Die Hand eines mächtigen Unsichtbaren legte sich auf mein Herz, drückte es nieder und füllte es mit so viel Scham und Schmerz, daß ich zitterte und unterlag. Ich wußte, daß Gott jetzt mit mir ein Wort reden wollte.

»Du Dichter!« sagte er, »du Schüler des Umbriers, du Prophet, der die Menschen Liebe lehren und beglücken will! Du Träumer, der in Winden und Wassern meine Stimme hören möchte!

Du liebst ein Haus«, sagte er, »wo man freundlich zu dir ist, wo du angenehme Stunden hast! Und am selben Tag, da ich dies Haus meiner Einkehr würdige, läufst du davon und sinnst darauf, mich zu vertreiben! Du Heiliger! Du Prophet!
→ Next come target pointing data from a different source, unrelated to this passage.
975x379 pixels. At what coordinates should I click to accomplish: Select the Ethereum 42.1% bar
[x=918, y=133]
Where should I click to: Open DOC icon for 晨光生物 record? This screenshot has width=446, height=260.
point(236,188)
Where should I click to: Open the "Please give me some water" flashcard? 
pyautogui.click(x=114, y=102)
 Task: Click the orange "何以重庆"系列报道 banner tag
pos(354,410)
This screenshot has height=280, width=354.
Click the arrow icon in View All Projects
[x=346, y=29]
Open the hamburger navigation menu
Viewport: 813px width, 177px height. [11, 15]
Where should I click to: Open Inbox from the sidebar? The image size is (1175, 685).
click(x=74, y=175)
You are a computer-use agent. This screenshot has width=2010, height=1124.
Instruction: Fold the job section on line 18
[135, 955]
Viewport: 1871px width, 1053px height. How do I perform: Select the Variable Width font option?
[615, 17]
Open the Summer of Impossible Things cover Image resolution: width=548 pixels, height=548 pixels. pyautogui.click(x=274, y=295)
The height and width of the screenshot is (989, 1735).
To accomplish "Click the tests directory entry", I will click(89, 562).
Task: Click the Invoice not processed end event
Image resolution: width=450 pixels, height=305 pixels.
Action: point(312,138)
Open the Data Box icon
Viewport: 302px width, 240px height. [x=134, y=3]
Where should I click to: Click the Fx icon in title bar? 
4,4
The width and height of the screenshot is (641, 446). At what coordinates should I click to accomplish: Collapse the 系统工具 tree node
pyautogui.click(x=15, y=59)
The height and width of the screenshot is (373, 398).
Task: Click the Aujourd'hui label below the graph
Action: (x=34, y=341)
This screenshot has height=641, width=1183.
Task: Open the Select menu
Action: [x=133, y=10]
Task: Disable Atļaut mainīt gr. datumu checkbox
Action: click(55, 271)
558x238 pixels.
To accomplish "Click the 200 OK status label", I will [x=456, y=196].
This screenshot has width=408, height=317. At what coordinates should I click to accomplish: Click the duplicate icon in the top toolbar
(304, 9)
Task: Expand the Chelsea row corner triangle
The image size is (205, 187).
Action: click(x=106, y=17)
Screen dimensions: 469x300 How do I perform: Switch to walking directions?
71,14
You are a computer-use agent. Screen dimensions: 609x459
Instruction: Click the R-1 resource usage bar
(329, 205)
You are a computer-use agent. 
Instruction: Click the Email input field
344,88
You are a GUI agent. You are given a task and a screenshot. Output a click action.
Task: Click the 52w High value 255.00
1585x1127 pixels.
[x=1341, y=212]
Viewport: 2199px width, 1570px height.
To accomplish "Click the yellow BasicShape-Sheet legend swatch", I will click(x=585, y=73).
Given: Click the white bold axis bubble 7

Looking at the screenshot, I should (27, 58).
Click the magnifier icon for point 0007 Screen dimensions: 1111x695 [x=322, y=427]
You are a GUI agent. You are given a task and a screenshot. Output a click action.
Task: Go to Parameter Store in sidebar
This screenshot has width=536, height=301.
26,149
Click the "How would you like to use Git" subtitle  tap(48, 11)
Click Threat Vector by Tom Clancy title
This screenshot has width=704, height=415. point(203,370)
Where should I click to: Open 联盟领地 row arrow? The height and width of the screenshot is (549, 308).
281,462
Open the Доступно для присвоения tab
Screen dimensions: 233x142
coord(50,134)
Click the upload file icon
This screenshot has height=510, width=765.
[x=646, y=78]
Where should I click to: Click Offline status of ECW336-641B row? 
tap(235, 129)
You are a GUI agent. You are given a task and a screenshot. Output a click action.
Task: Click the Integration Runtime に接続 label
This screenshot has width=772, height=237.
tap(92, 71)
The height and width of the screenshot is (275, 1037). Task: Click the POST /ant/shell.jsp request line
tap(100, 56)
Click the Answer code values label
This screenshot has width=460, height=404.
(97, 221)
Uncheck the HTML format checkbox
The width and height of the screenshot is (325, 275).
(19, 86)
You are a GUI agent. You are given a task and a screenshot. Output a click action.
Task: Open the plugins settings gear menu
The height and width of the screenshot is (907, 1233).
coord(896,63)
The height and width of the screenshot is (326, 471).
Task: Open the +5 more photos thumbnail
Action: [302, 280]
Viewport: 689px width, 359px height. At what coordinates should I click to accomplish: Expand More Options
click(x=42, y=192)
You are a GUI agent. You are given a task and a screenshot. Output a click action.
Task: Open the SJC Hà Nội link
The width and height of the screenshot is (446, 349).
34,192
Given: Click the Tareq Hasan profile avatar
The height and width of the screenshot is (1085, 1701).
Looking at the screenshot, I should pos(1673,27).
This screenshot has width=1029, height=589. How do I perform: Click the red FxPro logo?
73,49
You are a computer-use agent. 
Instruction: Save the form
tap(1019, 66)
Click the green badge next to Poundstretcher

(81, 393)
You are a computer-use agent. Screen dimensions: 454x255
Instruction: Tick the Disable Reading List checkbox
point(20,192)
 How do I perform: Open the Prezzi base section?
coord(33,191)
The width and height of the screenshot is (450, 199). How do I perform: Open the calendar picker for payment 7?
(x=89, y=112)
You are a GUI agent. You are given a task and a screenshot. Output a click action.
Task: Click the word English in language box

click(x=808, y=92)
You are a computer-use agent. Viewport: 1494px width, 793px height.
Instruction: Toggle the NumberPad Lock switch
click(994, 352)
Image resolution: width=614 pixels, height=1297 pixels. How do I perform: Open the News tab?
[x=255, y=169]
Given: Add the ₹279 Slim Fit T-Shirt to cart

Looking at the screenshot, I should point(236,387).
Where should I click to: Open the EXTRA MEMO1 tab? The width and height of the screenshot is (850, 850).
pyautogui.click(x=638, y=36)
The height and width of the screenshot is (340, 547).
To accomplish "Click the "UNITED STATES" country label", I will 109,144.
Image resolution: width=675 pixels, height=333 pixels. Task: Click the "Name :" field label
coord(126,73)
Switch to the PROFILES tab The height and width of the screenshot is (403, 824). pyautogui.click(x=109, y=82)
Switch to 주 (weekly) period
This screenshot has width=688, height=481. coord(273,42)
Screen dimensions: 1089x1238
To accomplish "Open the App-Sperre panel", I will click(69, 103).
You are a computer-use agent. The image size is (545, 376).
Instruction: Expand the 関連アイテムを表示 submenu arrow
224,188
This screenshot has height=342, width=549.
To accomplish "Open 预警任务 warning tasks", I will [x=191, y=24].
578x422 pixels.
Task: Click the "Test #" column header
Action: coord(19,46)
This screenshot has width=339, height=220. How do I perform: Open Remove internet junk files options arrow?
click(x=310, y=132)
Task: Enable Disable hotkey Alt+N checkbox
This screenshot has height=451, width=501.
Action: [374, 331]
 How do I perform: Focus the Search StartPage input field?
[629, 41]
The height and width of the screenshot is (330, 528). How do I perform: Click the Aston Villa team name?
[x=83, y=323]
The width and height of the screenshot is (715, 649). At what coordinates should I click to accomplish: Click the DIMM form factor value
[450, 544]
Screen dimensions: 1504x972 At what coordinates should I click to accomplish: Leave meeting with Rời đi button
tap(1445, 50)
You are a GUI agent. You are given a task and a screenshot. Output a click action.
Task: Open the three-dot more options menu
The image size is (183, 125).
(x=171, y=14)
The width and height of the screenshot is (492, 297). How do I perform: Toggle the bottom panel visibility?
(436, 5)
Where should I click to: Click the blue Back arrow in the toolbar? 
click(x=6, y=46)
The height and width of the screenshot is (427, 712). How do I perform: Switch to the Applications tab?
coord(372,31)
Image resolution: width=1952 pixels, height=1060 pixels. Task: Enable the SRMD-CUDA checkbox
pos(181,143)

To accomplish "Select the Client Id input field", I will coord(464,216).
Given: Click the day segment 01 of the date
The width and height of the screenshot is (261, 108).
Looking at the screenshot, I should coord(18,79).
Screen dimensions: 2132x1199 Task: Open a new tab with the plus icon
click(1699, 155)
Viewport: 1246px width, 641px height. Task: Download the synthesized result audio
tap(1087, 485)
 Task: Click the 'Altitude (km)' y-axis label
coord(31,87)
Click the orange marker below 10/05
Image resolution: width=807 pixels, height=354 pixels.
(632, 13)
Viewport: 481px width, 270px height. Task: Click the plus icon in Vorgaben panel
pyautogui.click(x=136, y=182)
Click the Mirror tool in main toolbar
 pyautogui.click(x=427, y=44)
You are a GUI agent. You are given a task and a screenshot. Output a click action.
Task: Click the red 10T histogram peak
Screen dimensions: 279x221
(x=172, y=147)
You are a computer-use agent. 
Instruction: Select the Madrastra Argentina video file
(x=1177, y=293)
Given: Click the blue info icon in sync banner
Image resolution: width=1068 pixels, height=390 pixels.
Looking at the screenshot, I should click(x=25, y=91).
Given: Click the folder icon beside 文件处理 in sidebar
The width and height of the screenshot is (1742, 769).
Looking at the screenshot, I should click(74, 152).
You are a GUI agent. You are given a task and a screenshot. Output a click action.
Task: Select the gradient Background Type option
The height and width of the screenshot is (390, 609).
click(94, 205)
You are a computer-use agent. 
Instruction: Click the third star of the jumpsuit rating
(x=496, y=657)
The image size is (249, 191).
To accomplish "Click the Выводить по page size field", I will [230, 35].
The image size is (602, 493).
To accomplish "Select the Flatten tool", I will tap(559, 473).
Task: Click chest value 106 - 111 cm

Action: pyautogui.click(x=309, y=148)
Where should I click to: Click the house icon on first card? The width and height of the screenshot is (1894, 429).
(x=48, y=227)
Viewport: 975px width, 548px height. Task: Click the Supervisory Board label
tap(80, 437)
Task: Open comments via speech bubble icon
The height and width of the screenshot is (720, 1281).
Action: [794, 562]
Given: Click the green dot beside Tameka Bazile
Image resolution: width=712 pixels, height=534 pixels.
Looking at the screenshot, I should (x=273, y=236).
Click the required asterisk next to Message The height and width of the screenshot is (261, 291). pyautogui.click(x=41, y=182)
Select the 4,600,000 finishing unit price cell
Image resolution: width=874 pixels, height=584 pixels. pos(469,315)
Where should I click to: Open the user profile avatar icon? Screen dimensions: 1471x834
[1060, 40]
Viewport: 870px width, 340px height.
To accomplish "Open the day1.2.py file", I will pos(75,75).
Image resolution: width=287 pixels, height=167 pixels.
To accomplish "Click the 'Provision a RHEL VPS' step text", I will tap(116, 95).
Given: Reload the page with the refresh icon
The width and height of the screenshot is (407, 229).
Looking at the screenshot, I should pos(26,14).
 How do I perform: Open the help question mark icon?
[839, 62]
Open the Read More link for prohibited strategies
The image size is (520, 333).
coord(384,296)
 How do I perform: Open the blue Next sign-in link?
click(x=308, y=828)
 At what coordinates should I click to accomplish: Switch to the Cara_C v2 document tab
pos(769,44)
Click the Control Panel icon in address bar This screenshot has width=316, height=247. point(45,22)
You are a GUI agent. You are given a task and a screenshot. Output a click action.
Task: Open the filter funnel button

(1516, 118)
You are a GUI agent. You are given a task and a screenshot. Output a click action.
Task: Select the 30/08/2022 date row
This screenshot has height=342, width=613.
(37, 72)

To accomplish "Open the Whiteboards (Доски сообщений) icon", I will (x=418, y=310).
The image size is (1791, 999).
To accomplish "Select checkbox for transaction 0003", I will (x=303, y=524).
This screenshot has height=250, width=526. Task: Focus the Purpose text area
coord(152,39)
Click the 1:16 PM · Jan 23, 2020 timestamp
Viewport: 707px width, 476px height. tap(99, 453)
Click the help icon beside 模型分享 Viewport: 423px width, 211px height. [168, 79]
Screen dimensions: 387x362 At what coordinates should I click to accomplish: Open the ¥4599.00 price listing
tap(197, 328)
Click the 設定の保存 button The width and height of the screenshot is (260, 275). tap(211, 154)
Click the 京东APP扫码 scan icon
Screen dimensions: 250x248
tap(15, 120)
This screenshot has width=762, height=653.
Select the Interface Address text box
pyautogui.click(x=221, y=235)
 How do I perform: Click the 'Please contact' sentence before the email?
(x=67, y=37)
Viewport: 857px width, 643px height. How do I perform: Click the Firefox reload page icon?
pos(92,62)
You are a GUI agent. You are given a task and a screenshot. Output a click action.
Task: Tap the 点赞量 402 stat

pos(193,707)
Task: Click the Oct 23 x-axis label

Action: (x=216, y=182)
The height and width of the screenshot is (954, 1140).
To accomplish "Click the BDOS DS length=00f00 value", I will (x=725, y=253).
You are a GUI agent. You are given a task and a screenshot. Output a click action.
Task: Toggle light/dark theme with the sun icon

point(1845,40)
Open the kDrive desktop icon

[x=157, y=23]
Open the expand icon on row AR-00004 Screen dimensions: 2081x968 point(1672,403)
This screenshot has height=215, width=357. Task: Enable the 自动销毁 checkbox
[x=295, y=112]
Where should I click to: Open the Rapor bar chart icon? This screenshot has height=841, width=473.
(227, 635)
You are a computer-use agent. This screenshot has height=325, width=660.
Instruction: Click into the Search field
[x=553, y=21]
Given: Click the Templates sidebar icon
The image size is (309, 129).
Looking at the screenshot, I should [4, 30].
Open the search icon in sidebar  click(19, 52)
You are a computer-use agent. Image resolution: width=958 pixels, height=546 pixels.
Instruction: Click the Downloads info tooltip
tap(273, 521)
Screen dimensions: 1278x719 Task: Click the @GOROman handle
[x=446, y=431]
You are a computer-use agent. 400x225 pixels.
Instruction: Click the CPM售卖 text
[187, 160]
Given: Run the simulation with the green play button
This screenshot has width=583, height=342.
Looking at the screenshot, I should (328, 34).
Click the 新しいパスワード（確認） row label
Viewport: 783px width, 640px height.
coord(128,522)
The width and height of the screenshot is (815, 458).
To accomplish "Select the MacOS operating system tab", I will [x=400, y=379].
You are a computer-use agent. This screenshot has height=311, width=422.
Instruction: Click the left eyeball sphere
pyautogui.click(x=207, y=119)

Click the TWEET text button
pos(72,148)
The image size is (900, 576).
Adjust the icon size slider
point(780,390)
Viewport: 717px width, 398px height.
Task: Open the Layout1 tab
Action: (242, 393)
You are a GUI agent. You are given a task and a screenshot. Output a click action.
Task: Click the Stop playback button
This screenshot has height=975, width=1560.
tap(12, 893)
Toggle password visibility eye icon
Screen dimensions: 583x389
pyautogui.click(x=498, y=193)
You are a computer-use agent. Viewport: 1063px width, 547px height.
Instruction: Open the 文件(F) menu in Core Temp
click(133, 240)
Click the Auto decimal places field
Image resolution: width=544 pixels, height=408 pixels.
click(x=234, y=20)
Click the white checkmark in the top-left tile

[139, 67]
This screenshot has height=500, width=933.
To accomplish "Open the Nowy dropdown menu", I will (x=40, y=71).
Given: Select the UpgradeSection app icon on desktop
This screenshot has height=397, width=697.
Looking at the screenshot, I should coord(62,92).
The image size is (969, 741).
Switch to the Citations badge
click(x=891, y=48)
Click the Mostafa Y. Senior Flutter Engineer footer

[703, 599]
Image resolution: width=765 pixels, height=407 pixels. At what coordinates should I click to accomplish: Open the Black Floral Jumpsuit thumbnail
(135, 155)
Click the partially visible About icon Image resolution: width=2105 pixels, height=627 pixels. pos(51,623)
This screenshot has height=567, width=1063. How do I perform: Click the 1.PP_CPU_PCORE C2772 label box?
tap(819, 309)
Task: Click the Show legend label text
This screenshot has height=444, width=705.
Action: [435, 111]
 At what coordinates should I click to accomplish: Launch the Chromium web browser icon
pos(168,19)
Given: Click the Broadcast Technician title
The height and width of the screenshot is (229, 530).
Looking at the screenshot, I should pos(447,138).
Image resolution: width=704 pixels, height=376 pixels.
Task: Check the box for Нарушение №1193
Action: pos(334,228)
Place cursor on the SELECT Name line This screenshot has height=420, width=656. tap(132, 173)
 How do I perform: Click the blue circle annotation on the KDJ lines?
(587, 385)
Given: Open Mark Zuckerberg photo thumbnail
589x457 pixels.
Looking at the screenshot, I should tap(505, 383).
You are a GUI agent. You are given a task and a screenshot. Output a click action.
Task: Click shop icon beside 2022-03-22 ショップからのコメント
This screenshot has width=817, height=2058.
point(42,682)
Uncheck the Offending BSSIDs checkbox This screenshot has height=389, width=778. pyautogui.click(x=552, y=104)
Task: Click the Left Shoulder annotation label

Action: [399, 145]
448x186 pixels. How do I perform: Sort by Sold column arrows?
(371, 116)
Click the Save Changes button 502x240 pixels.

Du Dichter!«

Mir war genau so zumute, als würde ich vor einen reinen, untrüglichen Spiegel gestellt, und ich erblickte mich darin als einen Lügner, als einen Maulhelden, als einen Feigling und Wortbrüchigen. Das tut weh, das ist bitter, peinigend und schrecklich; aber was in diesem Augenblick in mir zerbrach und Qualen litt und sich verwundet bäumte, das war des Zerbrechens und Untergehens wert.

Gewaltsam und eilig nahm ich Abschied, ließ den Wein im Glase stehen und das angebrochene Brot auf dem Tische liegen und ging in die Stadt zurück. In meiner Erregung wurde ich von unausstehlicher Angst gepeinigt, es möchte ein Unglück geschehen sein. Es konnte Feuer ausbrechen, der hilflose Boppi konnte aus dem Stuhl gefallen sein und leidend oder tot am Boden liegen. Ich sah ihn daliegen, ich glaubte dabeizustehen und den stillen Vorwurf im Blick des Krüppels sehen zu müssen.